▶ _The exercise_:
Copy the lines from the first one through the line containing "tap(783, 158)", changing "hamburger menu" to "navigation menu" and leaving everything else as it is.

(Records from a data source)
=-=-=-=-=
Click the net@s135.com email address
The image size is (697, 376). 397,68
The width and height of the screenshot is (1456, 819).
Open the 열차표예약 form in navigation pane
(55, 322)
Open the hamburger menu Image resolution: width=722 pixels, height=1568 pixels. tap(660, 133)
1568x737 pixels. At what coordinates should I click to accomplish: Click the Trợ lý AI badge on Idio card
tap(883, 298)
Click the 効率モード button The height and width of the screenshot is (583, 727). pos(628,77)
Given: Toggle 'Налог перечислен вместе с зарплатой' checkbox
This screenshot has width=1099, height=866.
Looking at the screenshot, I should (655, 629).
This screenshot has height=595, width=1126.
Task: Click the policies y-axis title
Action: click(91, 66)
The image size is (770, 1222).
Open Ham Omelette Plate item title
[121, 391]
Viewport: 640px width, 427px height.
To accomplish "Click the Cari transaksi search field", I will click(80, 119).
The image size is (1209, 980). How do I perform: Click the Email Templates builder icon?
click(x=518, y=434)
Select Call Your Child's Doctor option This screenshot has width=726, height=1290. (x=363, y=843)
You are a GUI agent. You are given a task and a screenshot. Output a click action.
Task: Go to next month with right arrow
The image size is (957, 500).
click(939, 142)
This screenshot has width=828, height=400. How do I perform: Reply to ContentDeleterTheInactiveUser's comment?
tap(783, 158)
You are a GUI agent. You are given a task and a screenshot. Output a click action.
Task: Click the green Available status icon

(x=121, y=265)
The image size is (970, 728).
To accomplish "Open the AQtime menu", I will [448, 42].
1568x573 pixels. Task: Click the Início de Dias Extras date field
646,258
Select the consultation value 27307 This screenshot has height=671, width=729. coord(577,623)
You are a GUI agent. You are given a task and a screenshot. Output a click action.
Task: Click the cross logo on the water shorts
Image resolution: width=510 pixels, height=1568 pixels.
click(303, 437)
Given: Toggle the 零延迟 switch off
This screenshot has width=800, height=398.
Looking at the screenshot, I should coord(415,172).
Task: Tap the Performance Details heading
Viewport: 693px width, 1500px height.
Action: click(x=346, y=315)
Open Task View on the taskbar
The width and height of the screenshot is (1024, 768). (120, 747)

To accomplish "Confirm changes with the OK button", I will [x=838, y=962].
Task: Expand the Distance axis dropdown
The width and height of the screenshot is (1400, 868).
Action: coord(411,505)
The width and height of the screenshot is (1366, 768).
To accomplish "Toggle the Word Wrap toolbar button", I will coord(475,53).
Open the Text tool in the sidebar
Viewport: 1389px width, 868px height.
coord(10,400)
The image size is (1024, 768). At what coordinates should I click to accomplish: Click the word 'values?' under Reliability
=-=-=-=-=
▶ _Solution for this exercise_:
Click the net@s135.com email address
The image size is (697, 376). 397,68
The width and height of the screenshot is (1456, 819).
Open the 열차표예약 form in navigation pane
(55, 322)
Open the navigation menu Image resolution: width=722 pixels, height=1568 pixels. tap(660, 133)
1568x737 pixels. At what coordinates should I click to accomplish: Click the Trợ lý AI badge on Idio card
tap(883, 298)
Click the 効率モード button The height and width of the screenshot is (583, 727). pos(628,77)
Given: Toggle 'Налог перечислен вместе с зарплатой' checkbox
This screenshot has width=1099, height=866.
Looking at the screenshot, I should (655, 629).
This screenshot has height=595, width=1126.
Task: Click the policies y-axis title
Action: click(91, 66)
The image size is (770, 1222).
Open Ham Omelette Plate item title
[121, 391]
Viewport: 640px width, 427px height.
To accomplish "Click the Cari transaksi search field", I will click(80, 119).
The image size is (1209, 980). How do I perform: Click the Email Templates builder icon?
click(x=518, y=434)
Select Call Your Child's Doctor option This screenshot has width=726, height=1290. (x=363, y=843)
You are a GUI agent. You are given a task and a screenshot. Output a click action.
Task: Go to next month with right arrow
The image size is (957, 500).
click(939, 142)
This screenshot has width=828, height=400. How do I perform: Reply to ContentDeleterTheInactiveUser's comment?
tap(783, 158)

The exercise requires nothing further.